Unfortunately, the procedure isn’t quite as interesting. All we need to do is a little bit of algebra to write it in a more convenient form, and then it’ll be obvious what the limit is. First, the algebra: \[\begin{align*} \frac{1-\cos(x)}{x} &= \left( \frac{1-\cos(x)}{x}\right)\cdot \underbrace{\left( \frac{1+\cos x}{1+\cos x} \right)}_{=1} & \text{multiplying by } 1 \\ & = \frac{1-\cos^2(x)}{x(1+\cos x)} \end{align*}\] But because of the Pythagorean theorem from trig, we know that \(\sin^2x + \cos^2x = 1\), and thus that \(1-\cos^2(x)=\sin^2x\): \[\begin{align*} &= \frac{\sin^2(x)}{x(1+\cos x)} \\ &= \frac{\sin(x)\cdot\sin(x)}{x(1+\cos x)} \\ &= \frac{\sin(x)}{x}\cdot\frac{\sin(x)}{1+\cos x} \\ \end{align*}\] So we know, then, how to rewrite \(1-\cos(x)\,/\,x\): \[\frac{1-\cos x}{x} = \frac{\sin(x)}{x}\cdot\frac{\sin(x)}{1+\cos x}\] But we also know that we can split limits up along multiplication, and we know how to take the limit of both of those things! We just found out that as \(h\rightarrow 0\), \(\sin(x)/x\) goes to \(1\), and as \(h\rightarrow 0\), \(\sin(x)/(1+\cos x)\) should just go to \(0/(1+1)\), or just \(0\). \[\begin{align*} \lim_{x \rightarrow 0}\left[ \frac{1-\cos x}{x} \right] &= \lim_{x \rightarrow 0}\left[ \frac{\sin(x)}{x}\cdot\frac{\sin(x)}{1+\cos x} \right] \\ &= \underbrace{\lim_{x \rightarrow 0}\left[ \frac{\sin(x)}{x}\right]}_{=1}\cdot \underbrace{\lim_{x\rightarrow 0}\left[\frac{\sin(x)}{1+\cos x}\right]}_{=0} \\ & = 1\cdot 0 \\ &= 0 \end{align*}\]

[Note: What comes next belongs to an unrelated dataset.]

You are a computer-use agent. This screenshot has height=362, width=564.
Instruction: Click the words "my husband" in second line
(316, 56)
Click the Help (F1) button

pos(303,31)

So we’ve calculated both of the limits! We know: \[\displaystyle \lim_{h \rightarrow 0}\frac{\sin h}{h} = 1Ê\quad\text{and}\quad \displaystyle\lim_{h \rightarrow 0}\frac{1-\cos h}{h} = 0\]

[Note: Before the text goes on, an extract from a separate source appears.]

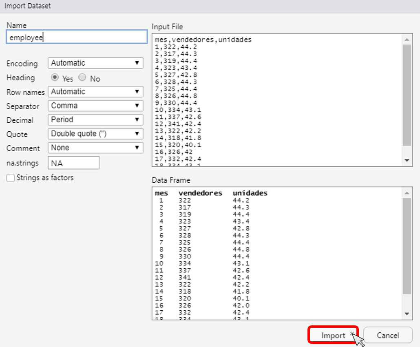This screenshot has height=347, width=420.
Task: Click the Import button
Action: tap(333, 335)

So with these limits both calculated, we can return to our original argument, and finally prove that the derivative of sine is cosine! When we left off, we had: \[\begin{align*} \sin'(x) &= \cos(x)\cdot\lim_{h\rightarrow 0}\left[ \frac{\sin(h)}{h}\right] - \sin(x)\cdot\lim_{h\rightarrow 0}\left[\frac{1 - \cos(h)}{h}\right] \end{align*}\] And if we plug in what we just found out about these limits…: \[\begin{align*} &= \cos(x)\cdot\underbrace{\lim_{h\rightarrow 0}\left[ \frac{\sin(h)}{h}\right]}_{=1} - \sin(x)\cdot\underbrace{\lim_{h\rightarrow 0}\left[\frac{1 - \cos(h)}{h}\right]}_{=0} \\ &= \cos(x)\!\cdot \!1\,- \,\sin(x)\!\cdot\!0 \\ &= \cos(x) \\ \\ & \includegraphics[scale=.5]{andrewproof.png} \end{align*}\]

Problem

Prove that: \[\cos'(x) = -\sin(x)\] There are a couple ways you could do this. One way would be to follow the method we used here—to plug \(\cos(x)\) into the FDQ, do the trig addition identity, rearrange, and figure out the limits. You can probably get it just in terms of the two limits we evaluated here, so no need to do anything new to figure out what they are. Another way would be to first rewrite cosine using a trig identity, and then take its derivative. Try it both ways. Write them up nicely and turn it in.